Sabtu 23 Oct 2021 13:55 WIB

99,9 Persen Perubahan Iklim di Bumi Disebabkan Manusia

99,9 persen penyebab perubahan iklim di bumi berasal dari perilaku manusia.

Rep: Santi Sopia/ Red: Nora Azizah
99,9 persen penyebab perubahan iklim di bumi berasal dari perilaku manusia.
Foto: Antara/Dhemas Reviyanto
99,9 persen penyebab perubahan iklim di bumi berasal dari perilaku manusia.

REPUBLIKA.CO.ID, JAKARTA -- Sejumlah konsensus ilmiah menyatakan bahwa manusia adalah penyebab terbesar perubahan iklim di bumi, yakni dengan persentasenya mencapai 99,9 persen. Kesimpulan itu ditemukan oleh peneliti yang memeriksa total 3.000 studi peer-review, dipilih secara acak dari daftar 88.125 makalah terkait iklim. Penelitian ini telah dipublikasikan di Environmental Research Letters.

Periode studi dan makalah adalah yang diterbitkan sejak 2012. Hasilnya menemukan bahwa hanya empat studi yang masih punya keraguan bahwa aktivitas manusia mengarah pada pergeseran iklim bumi.

Baca Juga

Terakhir kali penelitian serupa dilakukan, yakni melalui makalah yang diterbitkan antara tahun 1991 dan 2012. Ada 97 persen kepastian sehingga tampaknya tingkat skeptisisme yang kecil terus menyusut dari waktu ke waktu.

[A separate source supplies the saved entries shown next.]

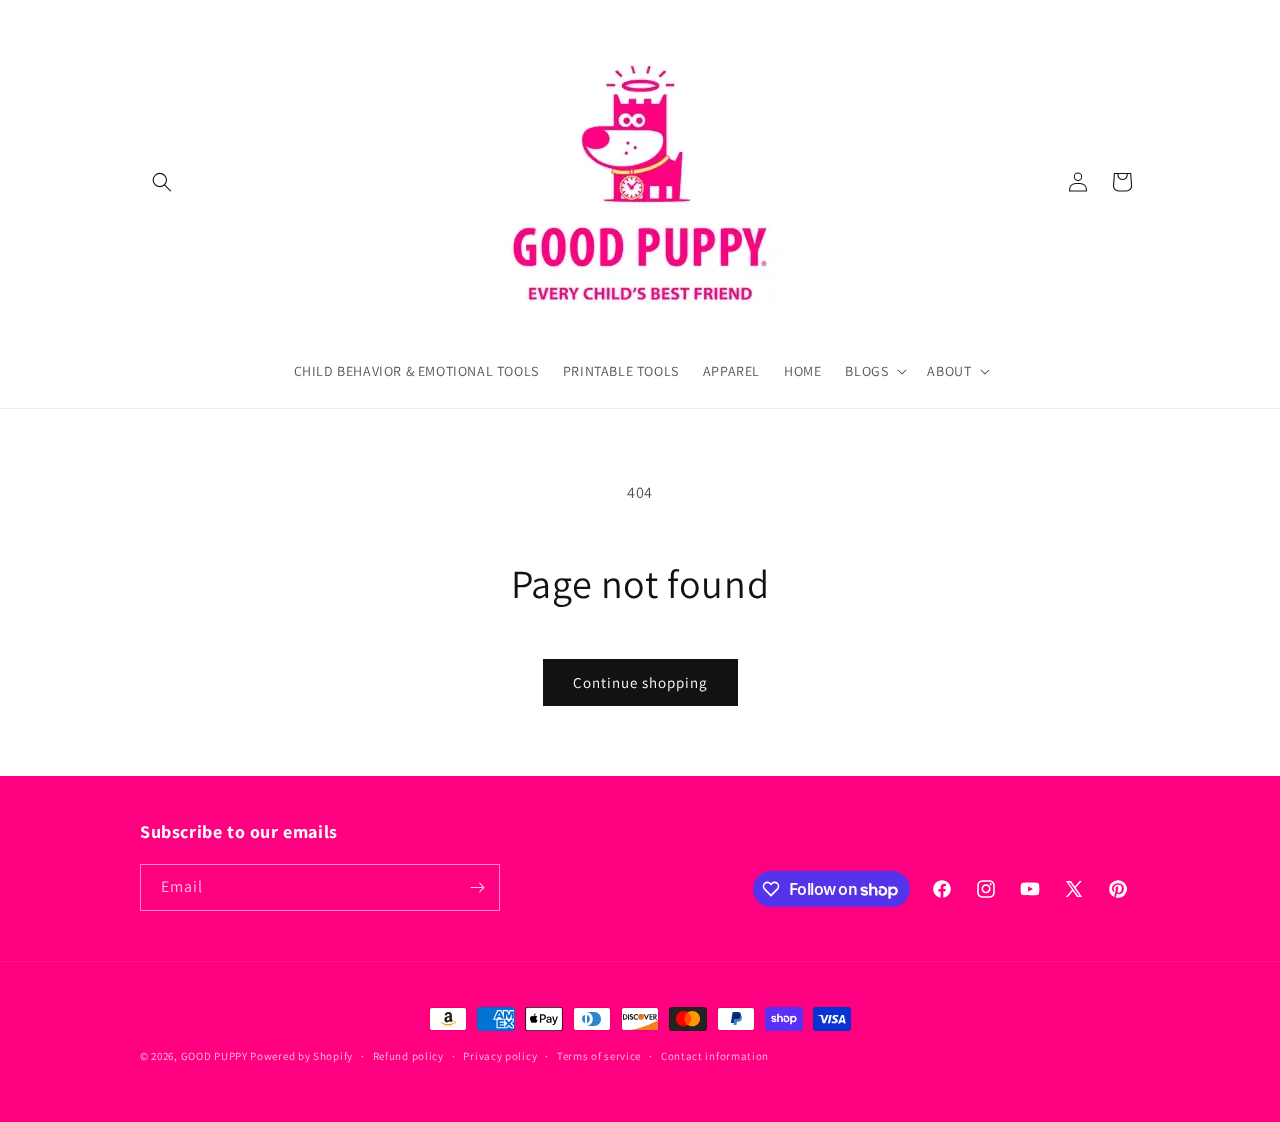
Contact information (715, 1056)
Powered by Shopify (301, 1056)
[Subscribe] (477, 887)
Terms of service (599, 1056)
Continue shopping (640, 682)
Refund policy (408, 1056)
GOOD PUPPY (214, 1056)
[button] (162, 182)
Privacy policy (500, 1056)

"Kami hampir yakin bahwa konsensus lebih dari 99 persen sekarang dan itu cukup banyak kasus ditutup untuk setiap percakapan publik tentang realitas perubahan iklim yang disebabkan manusia," kata Mark Lynas, pemimpin iklim dari Alliance for Science di Cornell University, New York, dilansir sari Science Alert, Sabtu (23/10).

Terlepas dari kesepakatan yang hampir universal di antara komunitas ilmiah, lebih dari 1 dari 3 orang di AS tidak berpikir bahwa pemanasan globalx salah satu gejala utama perubahan iklim, disebabkan oleh aktivitas manusia. Ada juga keraguan di kalangan politik tertentu.

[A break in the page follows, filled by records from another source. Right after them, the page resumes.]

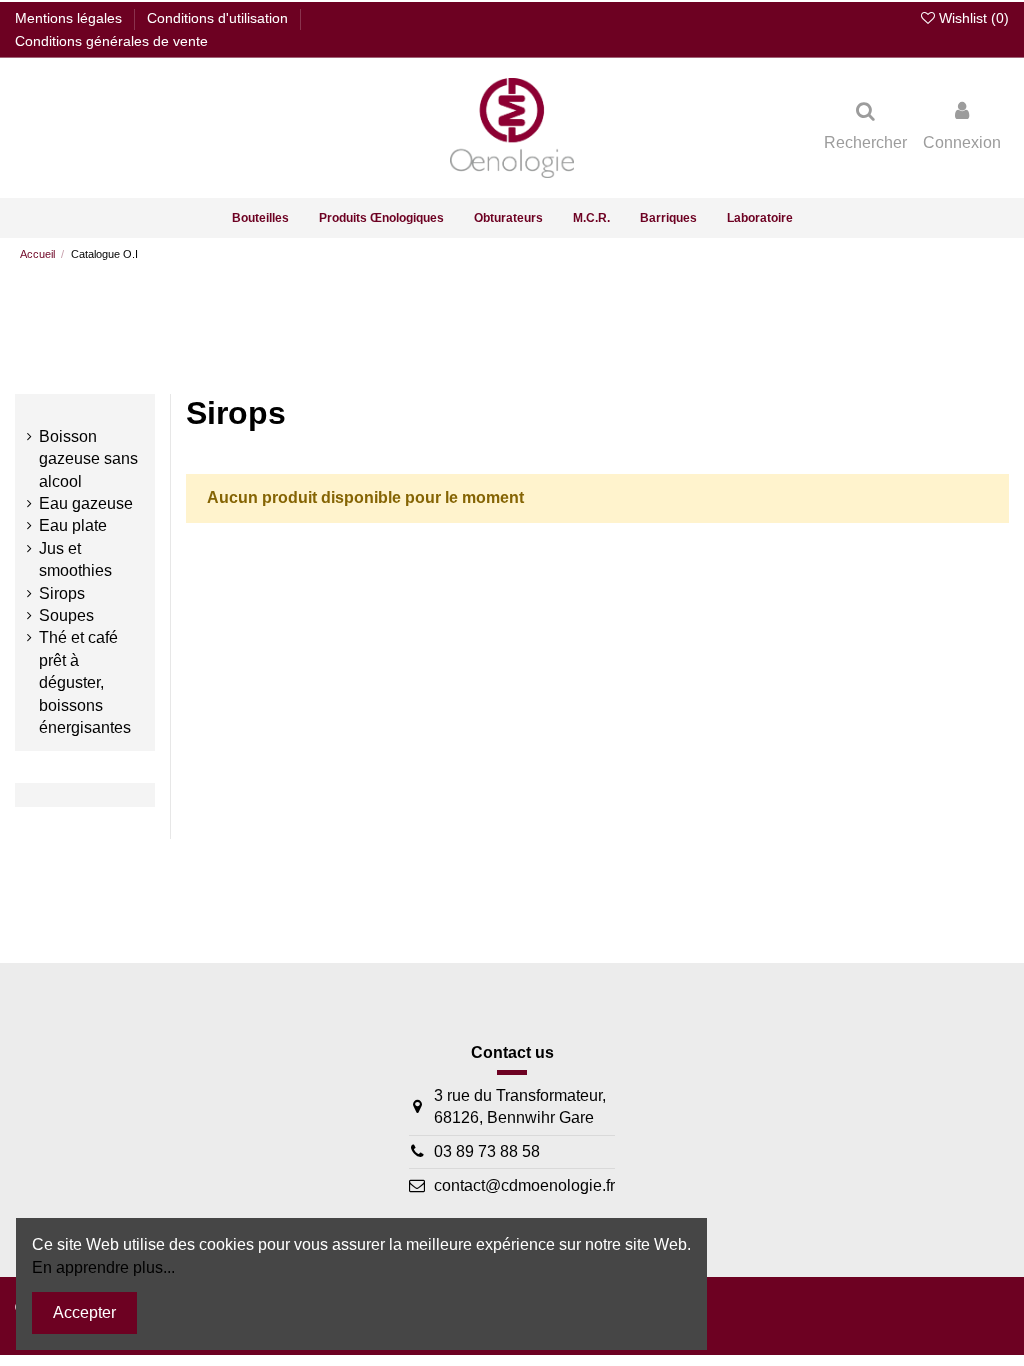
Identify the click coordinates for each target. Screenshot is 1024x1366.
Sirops (62, 593)
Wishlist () (972, 18)
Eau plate (73, 525)
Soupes (66, 615)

Selain melihat 3.000 makalah secara mendetail, tim juga menggunakan algoritme berdasarkan kata kunci untuk mengurutkan seluruh basis data dari 88.125 makalah dalam urutan skeptisisme perubahan iklim antropogenik. Dari urutan tersebut terdapat 28 di antaranya dikategorikan 'skeptis' secara implisit atau eksplisit.

“Itu mirip dengan tingkat konsensus tentang lempeng tektonik atau evolusi,” kata tim tersebut.

Banyaknya penelitian yang telah dianalisis hanya menyisakan sedikit ruang untuk argumen ketika harus memperdebatkan ilmu tentang perubahan iklim. Lynas menambahkan bahwa untuk memahami konsensus, maka perlu pengukuran.

"Itu berarti mensurvei literatur dengan cara yang koheren dan tidak sewenang-wenang untuk menghindari makalah yang tidak tepat, yang sering kali merupakan cara argumen ini dilakukan di ruang publik,” tambahnya.

Namun, tidak jelas apakah opini ilmiah ini benar-benar diperhatikan oleh publik. Dinyatakan hanya 27 persen orang di AS yang berpendapat bahwa sebagian besar ahli sepakat tentang penyebab perubahan iklim. Sebagai perbandingan, 55 persen berpendapat hampir semua ilmuwan menyatakan bahwa vaksin MMR aman.

Studi khusus ini tidak mencoba menjawab pertanyaan mengapa ada perbedaan antara apa yang dipikirkan ilmuwan dan pemiliran publik. Tetapi peneliti lain mencoba menawarkan beberapa ide, seperti penyebaran disinformasi.

Tidak ada keraguan tentang bagaimana aktivitas manusia menyebabkan pemanasan global, seperti melalui emisi gas rumah kaca. Dengan dimulainya KTT iklim global COP26 di Inggris pada akhir bulan ini, para pemimpin dunia memiliki kesempatan lain untuk menerapkan langkah-langkah berani untuk memperlambat pemanasan planet Bumi.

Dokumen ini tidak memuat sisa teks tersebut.